I like Google maps. I adore Google maps. I would sing odes to Google map if it was deemed socially acceptable. My brother’s speech at my wedding involved how tragically horrid I am at directions, advising K he would be driver de jour in our marriage [and he is]. And while I’m still known to get lost, the incidence is remarkably less with Google maps guiding me. I also love having the weather at the tip of my fingers, capturing photos and videos and and texting with friends and family and I also enjoy using the phone to phone people [Indeed I am quaint].
But the smart phone has its downsides. From the buzzing e-mail notifications, the endless social media streams, the easy access to the internet to search anything that comes to mind be it how to make your own playdough to what ever happened to Punky Brewster it’s quickly becoming a situation of more is less. Less attention span. Less living in the moment. And the more you click around, the more you think you need to be online and the more you think you need to be checking in constantly because you might miss something.

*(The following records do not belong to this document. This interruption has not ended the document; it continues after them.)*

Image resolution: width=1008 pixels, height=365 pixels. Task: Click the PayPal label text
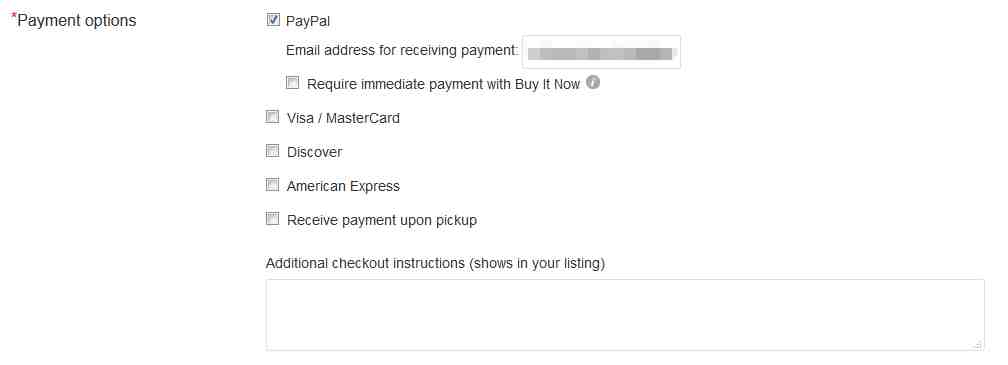coord(308,21)
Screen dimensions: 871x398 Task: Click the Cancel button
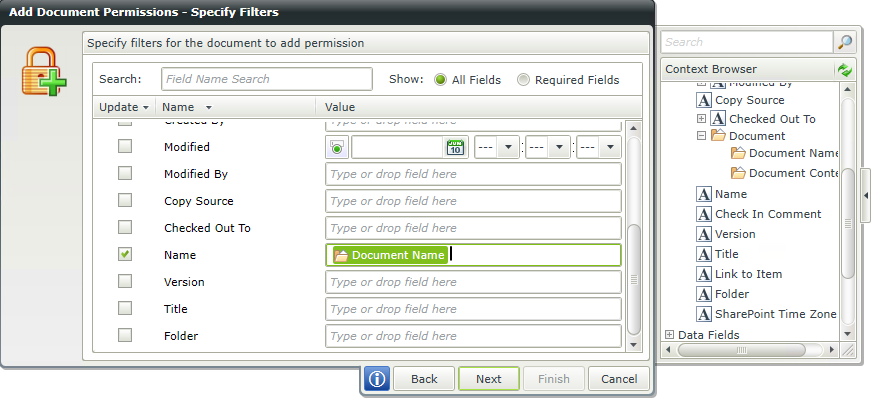coord(619,379)
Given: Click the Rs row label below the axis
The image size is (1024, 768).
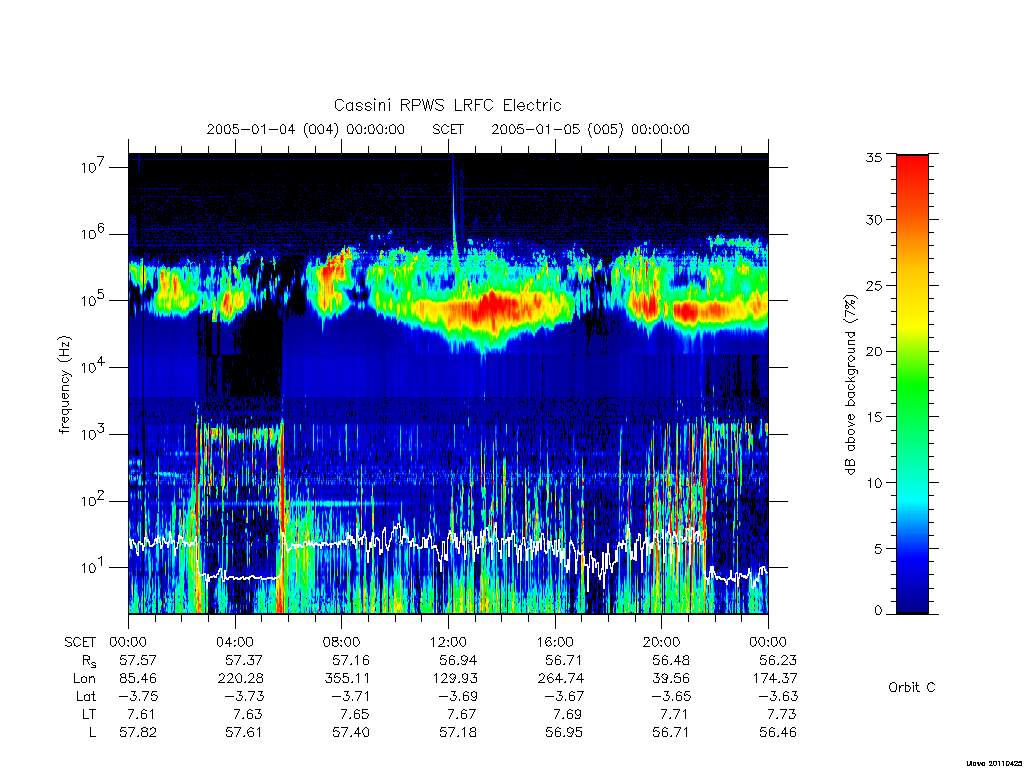Looking at the screenshot, I should (x=87, y=660).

The other day I was reading this article on Life Hacker called “How I Turned My Phone Into a Distraction Free Device“about a guy who did an experiment of removing his phone’s web browser, social media apps, e-mails, and seeing how it felt for seven days. I laughed. I rolled my eyes at the “click bait” article. Then I read it. And you know how every day is another day but then some days something really hits at you, like strikes a chord in a way that you suddenly view your life completely differently than you did before? Well that’s what happened with this article. Because his reasons for abstaining, they resonated. He talked about the difficulty of holding infinity in the palm of your hand:
Willpower alone didn’t cut it. Checking email, checking Twitter, checking news. Wondering if something interesting was happening anywhere in the world. Wondering if anybody was thinking about me. It started taking away my appreciation of what was going on right then, in the real world. When I got bored for just a moment I’d take the phone out. And each time I was basically saying, “Gee, anything is better than this.”
I felt like my attention span–not so great to start with – was getting worse. My head was kind of buzzing around all the time. And for what? The things I read on the phone tended to make me feel at best unsatisfied (because there’s always more information out there that I haven’t seen) and at worst unproductive and uncool.
I’ve written before about my thoughts about social media and checking intent, but this post got me thinking about taking those thoughts and taking them to the next level. So this morning after coffee, I followed the instructions. I removed my twitter. My e-mail. My safari web browser. Then, I went about my day. I braced for the withdrawal. Nothing happened.
Yes, I did find myself reaching for the phone absentmindedly while standing in line at Target. I definitely pressed the twitter-button that was no longer there to see what was up while I patted my son to sleep. But instead of this making me long to reinstall everything, it turned me off further. The realization of how much I’d come to rely on my phone to pass the time. Whatever happened to staring off? To pondering the what ifs? What happened to being along with ones thoughts? With a phone, you never have to be alone.
It reminded me of the quote from Jurassic Park that’s always stayed with me: your scientists were so preoccupied with whether or not they could that they didn’t stop to think if they should.
Yes, I can check my e-mail while swinging my kids at the park. Yes I can reply to tweets while waiting in line at the grocery store.
But should I?
For me, the answer is no. Granted, its only been a day but it’s been striking the difference. The absence of the buzzing phone made me realize how used to I was to it buzzing. And how used to I was to checking it immediately. And usually, replying then and there. Today, not doing this, I realized how on this kind of process makes me. Always awaiting whatever may be around the corner, always ready to reply. One day away I realized I can’t sustain that. I am not a robot. I cannot be completely plugged in without it taking away an important part of my soul, the quiet part that needs silence and separateness.
I certainly did get online today. I replied to e-mails and checked twitter. The kids danced to a Cars music video from youtube. I’m not going into an internet-less void. I’m also still using some of my smart phone features like Google Maps, Weather, my Podcasts for long road trips, and the camera which I adore. My phone is still a smart phone. Just half as smart.
And this isn’t to say I will never ever use my browser or e-mail on my phone because I’m surely going to use it when traveling and other situations that warrant it. But the day to day, like the author of the piece said, I’m going to opt to stare out into space than stare into my screen and I will be responding to e-mails and tweets like they did back in the olden days, sitting on the couch on my laptop.